At higher levels, digital human twins demonstrate robust operational coupling. They learn from experience, adapt their means of achieving goals, and transfer knowledge across related environments. Importantly, this adaptability does not imply independence in goals. The study is explicit that digital human twins remain goal-dependent systems whose objectives are defined by humans.

The distinction lies in independence of means. A highly coupled digital human twin can discover new ways to achieve assigned goals when circumstances change. This capacity allows it to function reliably in environments that cannot be exhaustively modeled in advance.

The authors stress that operational autonomy should not be confused with moral or legal autonomy. The framework is descriptive rather than normative, offering a way to assess functional capability without implying personhood, agency, or responsibility. Accountability remains firmly with human designers and operators.

Rethinking perception, affordances, and non-human interaction

The study extends ecological affordance theory beyond human perception. Traditionally, affordances describe the action possibilities that an environment offers to a perceiving organism. The authors argue that this concept can be generalized to interactions between digital artifacts.

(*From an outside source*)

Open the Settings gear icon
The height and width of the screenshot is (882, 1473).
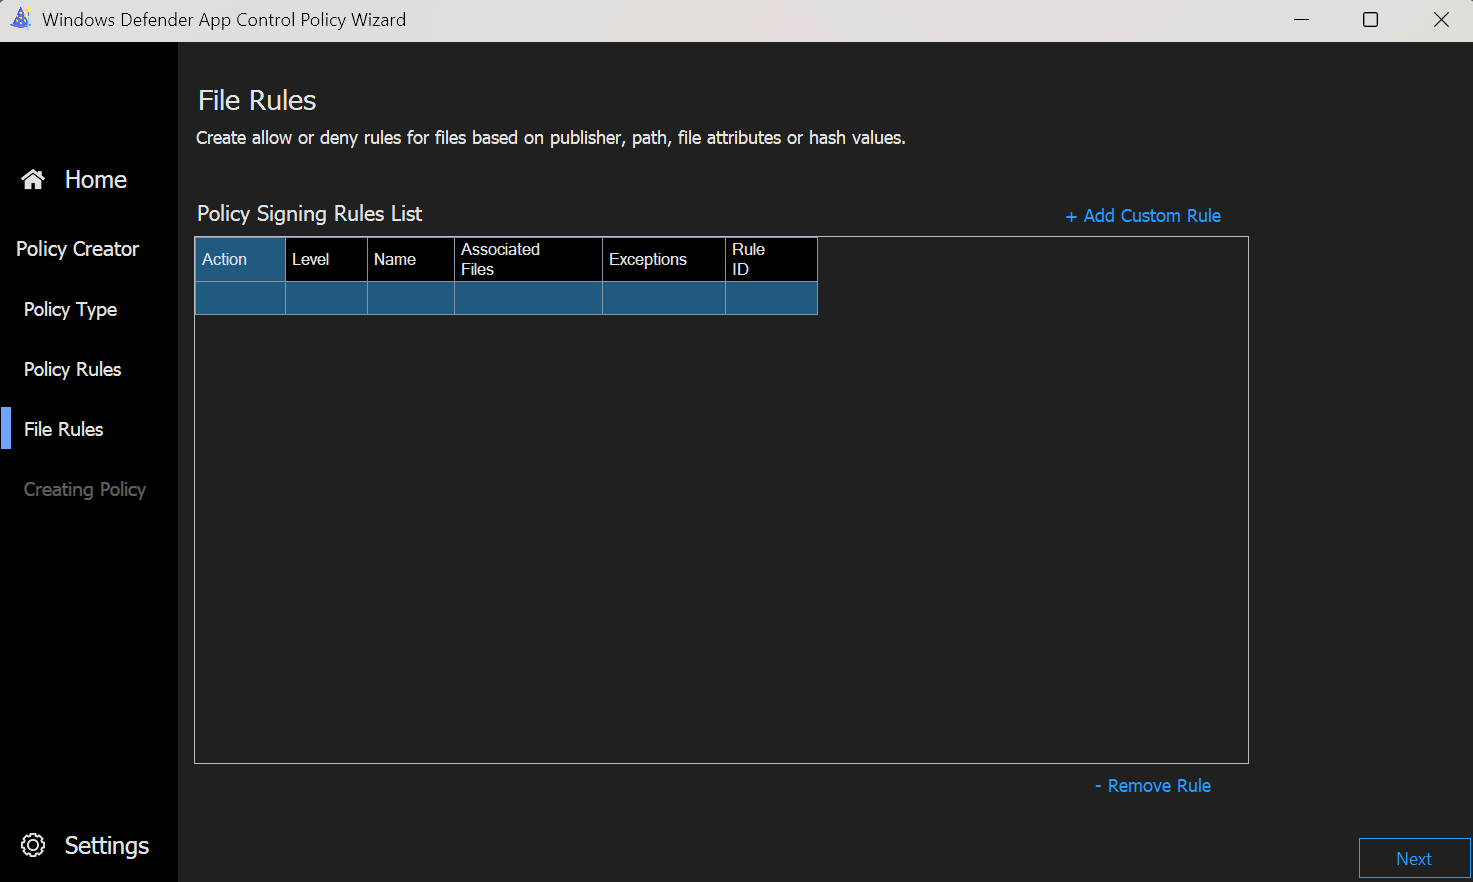coord(33,845)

The paper introduces the idea of artifact-to-artifact affordance, describing how digital agents can detect and exploit action possibilities in other digital systems without human mediation. In complex virtual environments populated by multiple agents, tools, and structures, this capability becomes essential for coordination and stability.

By shifting focus away from human-centered perception, the study reframes digital environments as ecosystems of interacting computational entities. In such ecosystems, digital human twins are not isolated replicas of humans but participants in structured environments governed by rules, constraints, and regularities.

This perspective aligns with object-oriented ontology, which treats non-human entities as having relational capacities independent of human interpretation. Applied to digital human twins, this means evaluating systems based on how effectively they interact with their environments rather than how accurately they mimic human behavior.

The authors illustrate this shift through conceptual examples involving agents navigating virtual spaces. These examples show how learning-based agents can develop stable behaviors through repeated interaction, even when they lack detailed internal models of their surroundings. The emphasis is on performance under variation rather than fidelity to human cognition.

Implications for design, governance, and evaluation

The study’s arguments carry significant implications for how digital human twins are developed and deployed. First, it suggests that design priorities should shift away from exhaustive representation and toward environmental structure. Well-designed environments with stable constraints can support more robust agent behavior than complex internal models alone.

Second, the framework provides a basis for evaluating digital human twins beyond surface realism. Instead of asking how human-like a system appears, researchers and developers can assess where it falls on the operational autonomy continuum. This shift enables more transparent comparison of systems and clearer communication about capabilities and limitations.

Next up, the study raises governance questions that extend beyond technical performance. As digital human twins acquire learning histories and behaviors that diverge from their human counterparts, issues of identity, control, and oversight become more complex. While the paper does not address legal or ethical status directly, it highlights the need for clearer accountability mechanisms as systems become less predictable through interaction.

The framework applies primarily to virtual environments and does not assume physical-world deployment. It also avoids claims about consciousness, intentionality, or rights. Instead, it provides a conceptual tool for understanding functional transitions that are already occurring in simulation-based systems.